Text for analysis
........
My Stella-bella had a bad day yesterday. Her nose was warm and dry, her belly swollen, her walk--when she walked--a bit unstable. All of those would have been symptoms enough to let us know that she was sick, but I didn't feel really worried until one other symptom popped up.
She wouldn't leave my side. Or my feet. Or the room.
Stella, you see, is not a clingy dog. She likes to be tucked into a dark corner, or stretched out on an empty bed. After all these years, she still endures a scratch on the head with all the enthusiasm as a kiss from your weird great-aunt at Christmas. But yesterday, she wove in and out of my feet as I walked from room to room, and she sat on my feet when I sat. She propped herself up against my while I was blow-drying my hair.
Mikey diagnosed it as tummy troubles (maybe she got a bit more macaroni-and-cheese than she should have), and that eased my mind. In fact, though I hated the fact that she was sick, I rather enjoyed her nearness. For those few hours, she was a bit of the dog I wished she could always be--calm, affectionate, dependent. But as for me, it is good to be near God. I have made the Sovereign Lord my refuge. (Psalm 73:27)
I love to find refuge in the Lord, to curl up in His love and promises when I am hurting--and He is always there--but I need to remember, too, to seek Him when everything seems to be just fine.
Speaking of "just fine," by the afternoon, Stella was. Turns out it was just a little gas, and after a smelly confirmation of the diagnosis, she was off--curled up under the computer desk. Out of reach. I loved the fact that she felt better, but I missed her.
........
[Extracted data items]
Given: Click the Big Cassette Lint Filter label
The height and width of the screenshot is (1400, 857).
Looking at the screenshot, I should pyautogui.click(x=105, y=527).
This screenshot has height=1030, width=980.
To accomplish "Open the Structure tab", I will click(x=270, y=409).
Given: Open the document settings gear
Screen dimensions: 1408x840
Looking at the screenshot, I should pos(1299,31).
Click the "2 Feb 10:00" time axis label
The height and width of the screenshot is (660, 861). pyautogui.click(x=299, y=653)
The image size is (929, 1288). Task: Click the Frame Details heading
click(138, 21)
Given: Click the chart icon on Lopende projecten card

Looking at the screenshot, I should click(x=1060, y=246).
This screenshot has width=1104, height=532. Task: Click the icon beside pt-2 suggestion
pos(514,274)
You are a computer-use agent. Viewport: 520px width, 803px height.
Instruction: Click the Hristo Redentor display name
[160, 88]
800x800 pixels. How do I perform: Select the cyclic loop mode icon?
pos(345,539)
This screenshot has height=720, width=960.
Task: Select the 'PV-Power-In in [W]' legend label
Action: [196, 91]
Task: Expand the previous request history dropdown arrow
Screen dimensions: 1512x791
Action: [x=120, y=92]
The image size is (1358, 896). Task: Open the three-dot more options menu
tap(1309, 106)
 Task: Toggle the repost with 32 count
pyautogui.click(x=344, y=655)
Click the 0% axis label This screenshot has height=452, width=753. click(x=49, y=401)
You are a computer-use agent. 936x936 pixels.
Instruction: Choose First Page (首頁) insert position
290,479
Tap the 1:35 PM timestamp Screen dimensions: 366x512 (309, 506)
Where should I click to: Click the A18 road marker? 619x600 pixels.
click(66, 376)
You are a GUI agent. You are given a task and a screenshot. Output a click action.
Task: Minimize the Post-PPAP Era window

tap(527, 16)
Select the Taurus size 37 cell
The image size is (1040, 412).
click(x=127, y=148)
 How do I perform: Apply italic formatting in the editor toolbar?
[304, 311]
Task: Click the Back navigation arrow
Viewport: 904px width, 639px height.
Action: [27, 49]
........
To do
Please repeat the post about Stella word for word, starting with "My Stella-bella had" and going on through "Or the room.". Work from the post about Stella alone and leave the data aside.

Task response
My Stella-bella had a bad day yesterday. Her nose was warm and dry, her belly swollen, her walk--when she walked--a bit unstable. All of those would have been symptoms enough to let us know that she was sick, but I didn't feel really worried until one other symptom popped up.
She wouldn't leave my side. Or my feet. Or the room.